*** Opening SELECTED TEXT ***

One might nonetheless consider it minimalist for the Court to rule on the cases via the “easier” route of exposing the far-fetched nature of the plaintiffs’ allegations.96 Assuming arguendo that adjudicating the liability question did incur lower decision costs,97 such thinking glosses over the core purpose of § 230. Immunity and liability in § 230 are not conjunctive factors of a test; rather, the immunity analysis was meant to preclude the liability question. If the Court’s deviation from that decisional order is at least plausibly considered an invitation for lower courts to ponder the wisdom of § 230, then Twitter/Gonzalez raises decision costs — just what minimalism is not supposed to do.

Setting aside the descriptive problem of whether Twitter/Gonzalez can properly be labeled minimalist, there is also a jurisprudential problem. Minimalism stands fundamentally in tension with the Supreme Court’s duty to guide lower courts.98 Where there is great uncertainty as to how a law should apply — caused by, for example, new technologies — the Court’s silence merely exports the costs of uncertainty to lower courts and litigators who must “resolve the unanswered questions later.”99 Section 230 immunity presents just such circumstances.

One looming question, for example, is whether algorithmic recommendations receive § 230 protection. In another case involving an ATA claim against Facebook, the Second Circuit had answered yes, following most circuits in interpreting § 230 as granting broad im­munity.100 By contrast, the “definitional” interpretation of § 230, which treats subsection (c)(1) as merely defining “publisher,” may well dictate the opposite answer. This approach was adopted by the Seventh Circuit101 and endorsed by Justice Thomas.102 Given the ubiquity of algorithms and their importance to the operation of many websites, less guidance on the question means that lower courts and social media platforms will continue to wrestle with uncertainties about legal liability. And these uncertainties matter: just the specter of legal battles can amount to “death by ten thousand duck-bites,”103 especially for platforms that lack the formidable legal teams of Google and Twitter.

*** Closing SELECTED TEXT ***

__COMPLETE THE FOLLOWING__
**1)** In the Section 230 passage, which federal appeals court adopted the "definitional" interpretation of § 230?
**2)** Return the span of the Section 230 passage between "Setting aside the" and "just such circumstances.", inclusive.
**3)** Extend the Section 230 passage past its final sentence.

*** Opening ENTRIES SHOWN ***

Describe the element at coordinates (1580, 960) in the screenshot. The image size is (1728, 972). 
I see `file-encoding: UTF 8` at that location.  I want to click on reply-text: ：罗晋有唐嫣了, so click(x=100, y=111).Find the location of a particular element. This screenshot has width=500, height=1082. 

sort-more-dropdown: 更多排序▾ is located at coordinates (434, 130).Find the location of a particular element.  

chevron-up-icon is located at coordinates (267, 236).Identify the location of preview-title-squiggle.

*** Closing ENTRIES SHOWN ***

__PER-TASK ANSWERS__
**1)** The Seventh Circuit.

**2)**
Setting aside the descriptive problem of whether Twitter/Gonzalez can properly be labeled minimalist, there is also a jurisprudential problem. Minimalism stands fundamentally in tension with the Supreme Court’s duty to guide lower courts.98 Where there is great uncertainty as to how a law should apply — caused by, for example, new technologies — the Court’s silence merely exports the costs of uncertainty to lower courts and litigators who must “resolve the unanswered questions later.”99 Section 230 immunity presents just such circumstances.

**3)**
Indeed, the Court’s silence on the scope of immunity may cause stress among internet service providers as they try to figure out what the Court is trying to say by not saying. When the Court grants certiorari, it does so presumably because it recognizes the need to clarify a legal question.104 As such, using Twitter to deflect the central question of Gonzalez can be interpreted as a signal that § 230 immunity is often unnecessary because the liability issue operates as an adequate backstop. The opinion also included what reads like “coaching” language for future plaintiffs: “Try us again with a better fact pattern, and a well-supported theory of civil liability might pierce § 230 immunity!”105

The brunt of this uncertainty will fall on not only smaller platform companies but also marginalized communities, who will face disparately greater censorship by platforms that want to “play it safe.” Because getting sued is expensive while censoring speech is free, the “profit-maximizing intermediary likely will choose the mechanism that is least costly, rather than the one that preserves the most speech.”106 Bias will contaminate monitoring and removing content, with or without the aid of automated processes.107 For example, content concerning and from the Middle East is often removed due to its erroneous association with terrorism.108 Neglecting to address uncertainties with such disparate consequences reveals Twitter’s “prudence” to be judicial irresponsibility.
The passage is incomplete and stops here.